Троих финалистов выстраивают на сцене и объявляют последний этап зрительского голосования. Сашка следит за Тумановым. Спокоен как удав. Чёртиков в теперь уже бесполезном блокноте рисует, щурясь. Ну да, очки надеть, чтоб чёртиков рисовать, как-то неудобно.
– И побеждает Галина Леонидовна! – орёт в микрофон ведущий.
Сашка переводит взгляд на сцену. Это кто? А, «Шульженко». Даже странно, что она Галина Леонидовна. Всеволод Алексеевич ехидно улыбается. У него прямо на лице написано «я же говорил». Дядька от Петренко объективно пел лучше. У казачки народный голос пока без всяких признаков «шатания». А победила бабулечка божий одуванчик. Потому что ей почти девяносто, и она милая. Она ещё и волнуется, чуть стойку микрофона не уронила, ведущему приходится её придерживать за локоть. Сашка даже прикидывает, есть ли у неё в сумке что-нибудь успокоительное на случай, если стресс для бабушки окажется слишком сильным.
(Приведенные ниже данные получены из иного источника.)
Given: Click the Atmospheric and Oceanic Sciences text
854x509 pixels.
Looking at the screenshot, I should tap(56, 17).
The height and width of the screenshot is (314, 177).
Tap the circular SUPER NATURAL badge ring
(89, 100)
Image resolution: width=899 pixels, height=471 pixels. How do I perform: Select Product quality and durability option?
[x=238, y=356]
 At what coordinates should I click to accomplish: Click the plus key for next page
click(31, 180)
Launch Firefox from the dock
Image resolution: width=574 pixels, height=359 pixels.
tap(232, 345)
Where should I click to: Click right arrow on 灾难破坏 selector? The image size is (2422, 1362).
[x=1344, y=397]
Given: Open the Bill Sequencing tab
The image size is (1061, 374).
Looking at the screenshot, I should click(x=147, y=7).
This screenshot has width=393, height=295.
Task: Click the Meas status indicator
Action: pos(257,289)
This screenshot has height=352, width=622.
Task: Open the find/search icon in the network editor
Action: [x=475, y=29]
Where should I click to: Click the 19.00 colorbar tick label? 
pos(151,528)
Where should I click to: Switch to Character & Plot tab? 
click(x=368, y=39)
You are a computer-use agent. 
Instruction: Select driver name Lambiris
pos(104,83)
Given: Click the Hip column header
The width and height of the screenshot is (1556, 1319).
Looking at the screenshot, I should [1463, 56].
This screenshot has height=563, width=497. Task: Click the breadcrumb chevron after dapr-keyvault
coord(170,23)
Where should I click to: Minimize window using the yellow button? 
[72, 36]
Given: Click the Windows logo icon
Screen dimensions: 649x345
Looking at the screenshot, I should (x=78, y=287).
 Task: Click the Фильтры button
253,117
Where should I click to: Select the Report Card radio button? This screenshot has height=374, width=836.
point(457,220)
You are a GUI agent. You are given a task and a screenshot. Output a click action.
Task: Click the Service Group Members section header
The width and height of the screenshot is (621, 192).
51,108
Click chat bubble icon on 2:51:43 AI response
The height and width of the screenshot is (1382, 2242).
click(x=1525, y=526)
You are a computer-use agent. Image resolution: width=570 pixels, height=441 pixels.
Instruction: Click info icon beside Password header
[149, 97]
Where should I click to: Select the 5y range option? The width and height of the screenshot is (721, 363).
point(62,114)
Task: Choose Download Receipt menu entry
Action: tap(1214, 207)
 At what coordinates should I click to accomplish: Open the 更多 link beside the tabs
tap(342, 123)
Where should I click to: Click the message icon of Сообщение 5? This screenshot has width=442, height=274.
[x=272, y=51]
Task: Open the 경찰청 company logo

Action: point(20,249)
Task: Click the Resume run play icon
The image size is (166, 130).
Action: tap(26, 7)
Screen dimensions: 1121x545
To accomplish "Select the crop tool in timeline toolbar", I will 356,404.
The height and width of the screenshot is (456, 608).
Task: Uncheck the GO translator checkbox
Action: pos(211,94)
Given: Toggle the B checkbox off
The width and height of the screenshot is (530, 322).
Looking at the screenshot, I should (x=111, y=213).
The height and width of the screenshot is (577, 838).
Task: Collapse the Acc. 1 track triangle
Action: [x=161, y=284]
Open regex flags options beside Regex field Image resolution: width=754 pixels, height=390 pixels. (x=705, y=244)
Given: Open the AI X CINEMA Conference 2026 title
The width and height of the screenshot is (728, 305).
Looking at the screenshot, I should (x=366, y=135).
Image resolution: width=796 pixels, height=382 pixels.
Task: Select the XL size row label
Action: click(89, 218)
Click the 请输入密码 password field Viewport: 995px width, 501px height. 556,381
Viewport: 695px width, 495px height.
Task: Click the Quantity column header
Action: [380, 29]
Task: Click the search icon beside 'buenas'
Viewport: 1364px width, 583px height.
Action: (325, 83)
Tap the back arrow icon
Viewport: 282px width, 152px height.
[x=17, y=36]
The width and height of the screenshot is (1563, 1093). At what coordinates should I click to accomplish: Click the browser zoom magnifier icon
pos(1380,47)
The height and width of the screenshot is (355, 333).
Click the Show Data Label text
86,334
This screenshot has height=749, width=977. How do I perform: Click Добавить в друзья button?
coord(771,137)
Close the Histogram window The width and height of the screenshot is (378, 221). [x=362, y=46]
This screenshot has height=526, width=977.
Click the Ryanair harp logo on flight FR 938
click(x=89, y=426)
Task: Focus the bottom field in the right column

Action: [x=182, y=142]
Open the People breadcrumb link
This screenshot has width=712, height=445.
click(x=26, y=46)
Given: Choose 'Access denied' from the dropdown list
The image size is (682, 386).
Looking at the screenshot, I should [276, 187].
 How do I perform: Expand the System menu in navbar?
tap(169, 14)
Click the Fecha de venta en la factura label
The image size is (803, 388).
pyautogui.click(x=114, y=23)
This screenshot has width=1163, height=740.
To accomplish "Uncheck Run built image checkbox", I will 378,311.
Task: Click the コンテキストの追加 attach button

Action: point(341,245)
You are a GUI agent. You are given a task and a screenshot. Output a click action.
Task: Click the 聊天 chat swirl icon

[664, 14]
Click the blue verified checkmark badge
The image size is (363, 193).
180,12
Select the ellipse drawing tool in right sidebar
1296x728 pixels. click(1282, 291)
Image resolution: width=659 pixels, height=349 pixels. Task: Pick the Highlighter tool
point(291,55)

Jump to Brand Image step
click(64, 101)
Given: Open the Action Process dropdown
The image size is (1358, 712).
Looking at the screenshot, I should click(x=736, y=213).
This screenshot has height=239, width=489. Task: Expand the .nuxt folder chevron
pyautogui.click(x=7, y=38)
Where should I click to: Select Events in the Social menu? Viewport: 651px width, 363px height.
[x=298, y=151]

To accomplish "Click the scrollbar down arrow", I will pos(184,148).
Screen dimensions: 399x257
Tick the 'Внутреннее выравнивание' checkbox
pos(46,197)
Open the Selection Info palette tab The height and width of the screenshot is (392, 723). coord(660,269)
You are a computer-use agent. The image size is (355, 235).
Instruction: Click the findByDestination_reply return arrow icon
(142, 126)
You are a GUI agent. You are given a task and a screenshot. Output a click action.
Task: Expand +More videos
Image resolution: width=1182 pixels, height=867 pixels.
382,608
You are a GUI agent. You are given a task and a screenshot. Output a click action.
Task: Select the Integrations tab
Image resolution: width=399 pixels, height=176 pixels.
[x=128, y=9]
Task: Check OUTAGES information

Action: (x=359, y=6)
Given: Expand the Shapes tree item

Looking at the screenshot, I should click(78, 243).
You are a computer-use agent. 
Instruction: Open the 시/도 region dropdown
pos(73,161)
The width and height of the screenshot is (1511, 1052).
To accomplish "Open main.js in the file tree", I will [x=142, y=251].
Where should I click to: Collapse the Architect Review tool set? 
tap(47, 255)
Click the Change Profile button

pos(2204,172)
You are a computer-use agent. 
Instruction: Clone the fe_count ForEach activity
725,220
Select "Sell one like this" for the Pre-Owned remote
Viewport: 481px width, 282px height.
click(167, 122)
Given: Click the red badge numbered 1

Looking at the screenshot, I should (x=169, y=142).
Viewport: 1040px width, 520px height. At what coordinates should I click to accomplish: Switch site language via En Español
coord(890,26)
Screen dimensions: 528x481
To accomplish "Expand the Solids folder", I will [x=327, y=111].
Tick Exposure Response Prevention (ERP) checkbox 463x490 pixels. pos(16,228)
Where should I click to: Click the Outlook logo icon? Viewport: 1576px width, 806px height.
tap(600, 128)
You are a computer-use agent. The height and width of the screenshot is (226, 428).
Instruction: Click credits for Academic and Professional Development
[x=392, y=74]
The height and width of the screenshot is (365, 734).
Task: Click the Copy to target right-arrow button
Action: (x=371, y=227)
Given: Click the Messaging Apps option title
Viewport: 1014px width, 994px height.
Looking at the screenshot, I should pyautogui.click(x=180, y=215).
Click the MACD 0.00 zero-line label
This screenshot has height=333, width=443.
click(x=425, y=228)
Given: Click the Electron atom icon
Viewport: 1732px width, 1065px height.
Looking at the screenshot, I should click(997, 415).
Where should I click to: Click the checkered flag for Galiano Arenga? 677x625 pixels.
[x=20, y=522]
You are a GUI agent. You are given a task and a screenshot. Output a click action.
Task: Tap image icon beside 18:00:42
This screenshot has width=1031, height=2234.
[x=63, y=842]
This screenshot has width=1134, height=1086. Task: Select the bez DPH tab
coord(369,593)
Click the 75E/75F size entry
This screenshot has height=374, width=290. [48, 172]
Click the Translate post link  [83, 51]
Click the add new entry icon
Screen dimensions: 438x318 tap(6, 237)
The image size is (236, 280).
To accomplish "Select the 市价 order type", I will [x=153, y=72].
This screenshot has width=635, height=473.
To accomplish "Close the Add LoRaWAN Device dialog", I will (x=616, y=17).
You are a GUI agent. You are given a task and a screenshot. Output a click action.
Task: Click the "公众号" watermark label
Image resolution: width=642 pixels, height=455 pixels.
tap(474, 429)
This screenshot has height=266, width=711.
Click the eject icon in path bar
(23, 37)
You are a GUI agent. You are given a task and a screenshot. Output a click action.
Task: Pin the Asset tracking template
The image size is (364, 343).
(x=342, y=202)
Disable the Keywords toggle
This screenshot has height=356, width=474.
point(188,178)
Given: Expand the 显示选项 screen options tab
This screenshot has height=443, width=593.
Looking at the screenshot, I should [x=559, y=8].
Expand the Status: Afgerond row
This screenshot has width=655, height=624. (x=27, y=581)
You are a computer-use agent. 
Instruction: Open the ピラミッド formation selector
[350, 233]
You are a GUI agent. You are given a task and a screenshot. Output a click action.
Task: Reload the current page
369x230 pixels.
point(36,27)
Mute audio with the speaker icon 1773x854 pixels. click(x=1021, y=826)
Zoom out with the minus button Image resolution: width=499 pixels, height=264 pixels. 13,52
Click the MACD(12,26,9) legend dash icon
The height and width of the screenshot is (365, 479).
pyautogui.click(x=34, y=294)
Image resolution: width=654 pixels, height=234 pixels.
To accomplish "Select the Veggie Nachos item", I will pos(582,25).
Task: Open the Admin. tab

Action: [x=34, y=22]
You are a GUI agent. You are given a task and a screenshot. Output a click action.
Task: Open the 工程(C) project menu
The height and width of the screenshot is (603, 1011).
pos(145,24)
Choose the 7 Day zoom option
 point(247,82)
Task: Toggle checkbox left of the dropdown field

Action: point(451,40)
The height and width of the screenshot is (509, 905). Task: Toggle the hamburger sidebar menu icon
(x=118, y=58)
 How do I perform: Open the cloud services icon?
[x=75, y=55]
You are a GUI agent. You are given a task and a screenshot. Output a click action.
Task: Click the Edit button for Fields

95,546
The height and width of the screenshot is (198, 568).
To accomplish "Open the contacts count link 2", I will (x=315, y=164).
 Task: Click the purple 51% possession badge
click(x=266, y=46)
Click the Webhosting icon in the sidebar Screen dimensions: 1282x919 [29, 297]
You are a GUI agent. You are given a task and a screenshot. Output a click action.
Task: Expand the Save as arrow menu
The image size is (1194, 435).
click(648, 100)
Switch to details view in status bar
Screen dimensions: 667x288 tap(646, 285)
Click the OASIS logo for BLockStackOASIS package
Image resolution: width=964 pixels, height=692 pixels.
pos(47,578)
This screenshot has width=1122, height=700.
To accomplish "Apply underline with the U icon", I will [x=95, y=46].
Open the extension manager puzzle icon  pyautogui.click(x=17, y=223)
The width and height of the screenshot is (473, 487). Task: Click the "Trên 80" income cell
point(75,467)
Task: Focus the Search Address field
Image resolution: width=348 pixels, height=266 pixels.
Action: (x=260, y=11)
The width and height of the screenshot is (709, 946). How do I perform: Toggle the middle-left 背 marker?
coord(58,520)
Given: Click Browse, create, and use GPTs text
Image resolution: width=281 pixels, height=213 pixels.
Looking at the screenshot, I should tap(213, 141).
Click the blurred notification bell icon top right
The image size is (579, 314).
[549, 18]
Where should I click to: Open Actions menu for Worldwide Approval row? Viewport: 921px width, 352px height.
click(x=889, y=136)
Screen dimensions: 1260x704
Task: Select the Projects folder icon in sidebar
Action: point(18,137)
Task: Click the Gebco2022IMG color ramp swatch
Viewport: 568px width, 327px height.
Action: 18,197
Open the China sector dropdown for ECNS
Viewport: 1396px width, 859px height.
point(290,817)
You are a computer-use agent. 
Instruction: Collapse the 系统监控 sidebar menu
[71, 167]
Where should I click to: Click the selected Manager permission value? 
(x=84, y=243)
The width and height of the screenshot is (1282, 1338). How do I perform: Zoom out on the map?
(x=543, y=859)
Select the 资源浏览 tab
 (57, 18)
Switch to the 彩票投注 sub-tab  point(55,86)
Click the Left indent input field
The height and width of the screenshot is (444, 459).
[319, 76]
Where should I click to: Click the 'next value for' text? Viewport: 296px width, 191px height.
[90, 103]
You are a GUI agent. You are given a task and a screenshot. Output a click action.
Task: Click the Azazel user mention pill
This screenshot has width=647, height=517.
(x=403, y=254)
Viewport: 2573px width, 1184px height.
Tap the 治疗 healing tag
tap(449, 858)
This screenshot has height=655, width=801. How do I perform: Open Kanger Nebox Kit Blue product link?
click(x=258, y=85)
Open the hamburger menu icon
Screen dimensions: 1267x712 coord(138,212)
– Но прежде, чем наградить победителя, мы должны наградить её наставника! – вещает ведущий. – Всеволод Алексеевич, пожалуйте на сцену, мы вам статуэтку вручим.
Довольный Туманов резво ковыляет на сцену, получает статуэтку в форме золотого микрофона, обнимает победительницу, которая едва достаёт ему до плеча.
– Я очень рад, что Галина Леонидовна победила! И счастлив получить эту награду! – торжественно выдаёт он.
– И мы рады, Всеволод Алексеевич. Только вы в статуэтку говорите, – ехидно замечает ведущий.
Туманов и правда держит статуэтку как настоящий микрофон, у рта. Чисто машинально. Сашка знает, что он и в стакан может говорить, и в бутылку с шампунем. У него уже рефлекс за столько лет выработан.
– А как же… – на секунду теряется Туманов.
– У вас радиомикрофон, – напоминает ведущий.
Зрители смеются. Не зло, скорее, умиляются. Все рады, что бабулечка победила, что Туманову статуэтка досталась. Такой классический финал, какой и должен быть у шоу с меткой «шестьдесят плюс». Но Сашка провожает ведущего очень недобрым взглядом. Потому что видела, как смутилось сокровище.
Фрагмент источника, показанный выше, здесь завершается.